Une vis cassée, un nerf en souffrance

Márquez a détaillé la cause du souci : une vis qui lui causait des problèmes sur un nerf. « Ça part et ça revient », a-t-il expliqué. « Je comprends ce qui m’arrivait. On ne peut pas piloter une moto on et off. Je savais ce qu’il se passait. C’est pour ça que l’opération était prévue après le GP de Catalogne. Je pilote avec un bras et demi. »

L’opération, qui consistait à retirer cette vis cassée, était initialement programmée après le Grand Prix de Catalogne. « Ils disent qu’elle a bougé dans la chute en Indonésie », a précisé le pilote. Des examens passés entre Jerez et Le Mans ont confirmé ses suspicions : lorsque Márquez adoptait sa position de pilotage, la vis touchait le nerf radial, affectant la mobilité et la force de trois doigts et de l’ensemble de son bras. [dans une position normale]

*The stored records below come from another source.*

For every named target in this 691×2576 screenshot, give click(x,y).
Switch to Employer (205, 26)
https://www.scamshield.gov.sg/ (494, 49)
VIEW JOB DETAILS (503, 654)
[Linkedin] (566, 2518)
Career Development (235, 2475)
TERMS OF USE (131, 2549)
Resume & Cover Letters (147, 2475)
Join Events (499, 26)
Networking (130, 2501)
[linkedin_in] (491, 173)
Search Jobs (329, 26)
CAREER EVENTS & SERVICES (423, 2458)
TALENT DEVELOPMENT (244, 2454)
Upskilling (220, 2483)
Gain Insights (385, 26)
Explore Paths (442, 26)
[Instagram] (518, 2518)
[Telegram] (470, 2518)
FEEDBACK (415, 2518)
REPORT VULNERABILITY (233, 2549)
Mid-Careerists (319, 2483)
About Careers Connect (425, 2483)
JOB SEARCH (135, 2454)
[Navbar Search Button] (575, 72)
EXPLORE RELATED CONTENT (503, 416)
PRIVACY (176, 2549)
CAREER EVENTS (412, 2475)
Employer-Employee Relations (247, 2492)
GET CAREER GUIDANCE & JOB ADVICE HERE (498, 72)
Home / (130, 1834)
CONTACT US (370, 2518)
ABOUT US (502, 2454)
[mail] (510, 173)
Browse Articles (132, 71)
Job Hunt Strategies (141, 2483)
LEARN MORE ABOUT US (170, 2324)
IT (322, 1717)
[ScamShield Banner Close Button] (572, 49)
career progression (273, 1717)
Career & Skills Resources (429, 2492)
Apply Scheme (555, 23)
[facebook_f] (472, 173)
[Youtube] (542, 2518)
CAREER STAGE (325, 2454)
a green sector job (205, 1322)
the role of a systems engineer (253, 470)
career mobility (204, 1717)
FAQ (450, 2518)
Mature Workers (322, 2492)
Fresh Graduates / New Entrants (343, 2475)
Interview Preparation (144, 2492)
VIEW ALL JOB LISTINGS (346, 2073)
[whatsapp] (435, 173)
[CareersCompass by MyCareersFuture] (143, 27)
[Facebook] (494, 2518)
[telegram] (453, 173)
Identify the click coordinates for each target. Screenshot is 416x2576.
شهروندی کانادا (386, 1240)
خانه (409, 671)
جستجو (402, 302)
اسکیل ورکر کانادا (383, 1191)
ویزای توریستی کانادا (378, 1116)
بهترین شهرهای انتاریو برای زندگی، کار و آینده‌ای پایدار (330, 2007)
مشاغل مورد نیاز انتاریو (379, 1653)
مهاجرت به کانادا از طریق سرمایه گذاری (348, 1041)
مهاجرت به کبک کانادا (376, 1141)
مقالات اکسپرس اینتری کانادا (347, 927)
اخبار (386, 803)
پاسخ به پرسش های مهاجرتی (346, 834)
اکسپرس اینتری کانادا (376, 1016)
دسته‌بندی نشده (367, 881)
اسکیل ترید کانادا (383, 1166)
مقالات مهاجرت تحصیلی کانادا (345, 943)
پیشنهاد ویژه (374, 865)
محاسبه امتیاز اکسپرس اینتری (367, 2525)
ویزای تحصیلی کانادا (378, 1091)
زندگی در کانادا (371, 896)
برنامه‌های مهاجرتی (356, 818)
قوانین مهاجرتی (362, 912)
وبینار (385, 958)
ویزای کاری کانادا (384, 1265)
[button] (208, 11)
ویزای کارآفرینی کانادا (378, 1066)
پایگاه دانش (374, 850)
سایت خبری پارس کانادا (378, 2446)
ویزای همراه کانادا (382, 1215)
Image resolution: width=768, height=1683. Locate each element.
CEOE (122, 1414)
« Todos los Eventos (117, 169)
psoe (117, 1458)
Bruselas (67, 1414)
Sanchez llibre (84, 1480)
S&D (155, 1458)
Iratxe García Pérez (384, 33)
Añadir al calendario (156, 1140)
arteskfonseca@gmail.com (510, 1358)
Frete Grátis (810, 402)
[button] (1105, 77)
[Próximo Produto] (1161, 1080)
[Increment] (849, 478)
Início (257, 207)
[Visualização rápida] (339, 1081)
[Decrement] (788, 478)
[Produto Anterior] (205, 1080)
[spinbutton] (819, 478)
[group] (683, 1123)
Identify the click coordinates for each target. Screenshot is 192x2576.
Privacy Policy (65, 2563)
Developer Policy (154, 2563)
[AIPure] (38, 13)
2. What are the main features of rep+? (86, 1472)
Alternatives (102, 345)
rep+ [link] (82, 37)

Des performances en dents de scie expliquées

Cette condition physique a logiquement impacté ses performances. « Ça m’enlève de la force », a-t-il reconnu. [Vendredi] « Je savais ce qu’il se passait dans ce virage, ‘Tac’. Et la même chose [samedi matin]. Tout va bien pendant quelques tours, puis pas trop pendant quelques tours. Je [pilote] avec mes jambes, mais quand on se relâche un peu… »

Le pilote a réfuté l’idée qu’il n’avait plus rien à prouver, affirmant qu’il pouvait encore être rapide, comme en témoigne sa qualification en Q1. Le véritable problème résidait dans cette incapacité à maintenir un niveau de performance constant, le reléguant à une demi-seconde de ses limites. Les chutes inexpliquées, même sans attaquer à la limite, devenaient monnaie courante. « Je ne peux pas attaquer sur la moto », a-t-il conclu.

Soutien de Ducati, avenir incertain

Gigi Dall’Igna, directeur général de Ducati, présent dans le garage, a exprimé sa compréhension face à la situation, soulignant que la santé de Márquez primait sur tout. « Je l’ai appris », a réagi le pilote, reconnaissant que cette information avait influencé sa prudence durant le week-end. Le soutien de toute l’équipe a été chaleureusement remercié par Márquez, qui a quitté le garage à cloche-pied, la seconde blessure ajoutant à son calvaire.

Si l’opération a eu lieu, l’absence confirmée à Barcelone n’est que le début d’une période de convalescence dont la durée reste inconnue. Le chemin de Marc Márquez vers un retour complet à son meilleur niveau s’annonce semé d’embûches, mais son courage et sa détermination restent intacts.

Ce qu’il faut retenir des révélations de Márquez

  • Secret médical : Márquez a caché l’état de son épaule droite à une grande partie de son équipe et au public pendant des mois.
  • Cause des difficultés : Une vis déplacée touchant le nerf radial expliquait ses performances irrégulières et sa perte de force.
  • Opération nécessaire : Une intervention chirurgicale a été effectuée pour retirer la vis et permettre la guérison du nerf.
  • Impact sur la course : Le pilote admettait piloter avec un « bras et demi », limitant son potentiel et causant des chutes imprévues.
  • Absence confirmée : Le champion manquera le Grand Prix de Catalogne suite à sa fracture du pied droit.
  • Soutien de Ducati : Gigi Dall’Igna a assuré le pilote de la compréhension et du soutien de la marque italienne.